SHAH ALAM: In an earlier posting entitled Another Helicopter Tender, Malaysian Defence wrote about a tender for four helicopters for the Malaysian Maritime Enforcement Agency – Agensi Penguatkuasaan Maritime Malaysia (MMEA/APMM). The tender was published in June last year and was supposed to close in July but it was later extended to August 19. More importantly, the validity of the tender was supposed to end on January 15 and today is already February 1.

Hong Kong based Government Flying Service (GFS) Airbus H175. Airbus

Checks with industry sources indicated no decision has been made. I am guessing here but it is likely that they will have to re-tender the procurement process with a new validity date. In the earlier post, I guessed that the Home Ministry tender board will not have enough time to decide and get it endorsed from the minister due to the political changes brought about by the general election.
Leonardo AW139
MMEA Leonardo AW139 landing onboard a ship. APMM

It may be one of the reasons that the tender failed to find the winning bid. There is also another reason, all the bids were much higher than the reserved allocation. I have no inkling of the allocation for the four helicopters, but it is unlikely more than RM450 million. Why? Because of the list price of the helicopters being sought even with public security equipment – FLIR turret, NVG compatible cockpit and winching gear – should not be more than RM450 million. This include the Leonardo AW189 and the Sikorsky S-92. The Airbus H175 is much cheaper than both helicopters while the bigger H215 is just slightly more expensive the former.

Out of the seven bids for the tender, the cheapest was RM486 million while the highest was RM770 million. I am guessing two of the bids – the lowest and the second lowest (RM488 million) was from the same people with two companies and the same type of helicopter. Another group representing another helicopter, bid with three different companies (RM529 million; RM559 million and RM590 million). While another company offering another type, bid with two entries (RM755 million and the highest bid, see above).

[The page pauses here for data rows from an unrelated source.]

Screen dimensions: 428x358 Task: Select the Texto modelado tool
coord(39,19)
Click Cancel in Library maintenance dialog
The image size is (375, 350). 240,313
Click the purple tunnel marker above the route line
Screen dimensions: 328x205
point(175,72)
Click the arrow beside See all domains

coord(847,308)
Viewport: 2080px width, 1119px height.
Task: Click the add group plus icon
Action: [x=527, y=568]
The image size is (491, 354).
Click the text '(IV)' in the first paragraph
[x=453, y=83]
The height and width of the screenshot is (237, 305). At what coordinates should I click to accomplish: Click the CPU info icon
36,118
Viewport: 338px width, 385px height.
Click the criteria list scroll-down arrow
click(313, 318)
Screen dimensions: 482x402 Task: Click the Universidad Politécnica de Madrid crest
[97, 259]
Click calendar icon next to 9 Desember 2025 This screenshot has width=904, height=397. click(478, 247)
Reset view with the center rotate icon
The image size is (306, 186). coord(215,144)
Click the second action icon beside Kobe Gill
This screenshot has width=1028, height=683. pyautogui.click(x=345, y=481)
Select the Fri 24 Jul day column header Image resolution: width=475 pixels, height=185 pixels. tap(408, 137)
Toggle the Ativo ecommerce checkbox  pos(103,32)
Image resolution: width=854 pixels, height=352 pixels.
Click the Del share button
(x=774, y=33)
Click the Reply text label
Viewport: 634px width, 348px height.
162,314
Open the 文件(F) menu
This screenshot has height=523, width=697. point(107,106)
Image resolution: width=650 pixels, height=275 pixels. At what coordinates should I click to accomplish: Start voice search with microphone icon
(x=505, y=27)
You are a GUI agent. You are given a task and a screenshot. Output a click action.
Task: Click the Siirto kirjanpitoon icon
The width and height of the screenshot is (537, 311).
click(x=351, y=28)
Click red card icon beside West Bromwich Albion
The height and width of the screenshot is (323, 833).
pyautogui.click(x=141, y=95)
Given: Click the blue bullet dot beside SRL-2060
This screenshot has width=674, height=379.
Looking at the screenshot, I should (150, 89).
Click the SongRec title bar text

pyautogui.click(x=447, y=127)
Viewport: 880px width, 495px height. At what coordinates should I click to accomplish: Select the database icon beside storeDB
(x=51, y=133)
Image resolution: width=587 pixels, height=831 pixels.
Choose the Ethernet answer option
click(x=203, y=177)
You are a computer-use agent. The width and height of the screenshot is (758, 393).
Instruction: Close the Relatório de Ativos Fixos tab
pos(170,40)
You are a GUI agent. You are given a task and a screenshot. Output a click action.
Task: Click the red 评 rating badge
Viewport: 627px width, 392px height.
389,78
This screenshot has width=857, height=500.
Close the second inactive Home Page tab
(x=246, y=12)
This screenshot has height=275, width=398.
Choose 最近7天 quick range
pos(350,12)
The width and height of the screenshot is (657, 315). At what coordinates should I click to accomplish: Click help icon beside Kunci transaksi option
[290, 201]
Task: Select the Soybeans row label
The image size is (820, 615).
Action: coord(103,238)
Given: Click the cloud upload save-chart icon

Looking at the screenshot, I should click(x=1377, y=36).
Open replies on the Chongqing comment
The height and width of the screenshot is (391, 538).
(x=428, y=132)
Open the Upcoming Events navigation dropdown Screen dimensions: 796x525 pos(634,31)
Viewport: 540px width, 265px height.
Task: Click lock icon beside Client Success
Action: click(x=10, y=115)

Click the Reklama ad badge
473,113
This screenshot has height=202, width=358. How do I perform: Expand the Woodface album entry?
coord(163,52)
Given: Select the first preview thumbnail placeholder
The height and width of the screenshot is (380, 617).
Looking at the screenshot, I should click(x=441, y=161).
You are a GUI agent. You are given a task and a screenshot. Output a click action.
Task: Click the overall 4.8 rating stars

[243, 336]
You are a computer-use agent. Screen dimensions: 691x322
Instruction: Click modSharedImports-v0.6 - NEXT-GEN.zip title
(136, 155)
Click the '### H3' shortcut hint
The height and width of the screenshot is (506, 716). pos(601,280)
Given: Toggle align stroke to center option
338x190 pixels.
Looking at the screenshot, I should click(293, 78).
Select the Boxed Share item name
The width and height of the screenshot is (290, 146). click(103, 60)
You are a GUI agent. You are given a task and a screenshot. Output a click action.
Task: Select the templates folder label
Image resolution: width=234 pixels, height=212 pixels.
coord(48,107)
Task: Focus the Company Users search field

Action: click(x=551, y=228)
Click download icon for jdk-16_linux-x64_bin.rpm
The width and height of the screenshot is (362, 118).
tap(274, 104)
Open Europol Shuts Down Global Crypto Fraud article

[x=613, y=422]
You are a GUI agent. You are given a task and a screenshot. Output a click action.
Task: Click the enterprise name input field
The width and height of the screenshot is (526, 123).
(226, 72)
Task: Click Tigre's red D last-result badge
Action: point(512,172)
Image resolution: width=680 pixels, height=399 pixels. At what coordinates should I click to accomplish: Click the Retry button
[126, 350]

APMM AS 365 Dauphin – M70-01

Even the cheapest bid meant that the helicopters would cost some RM121 million each which is meant that the ministry cannot go ahead with the procurement. This the reason I have stated that with even open tenders, our security services will not get the right equipment and especially numbers to do their job properly. It is likely we can get better prices if we open the tenders to OEM. Since we tend not to buy the maintenance package, reserved them for local industry players, if indeed we want to allow the industry to grow instead of helping out marketing agents.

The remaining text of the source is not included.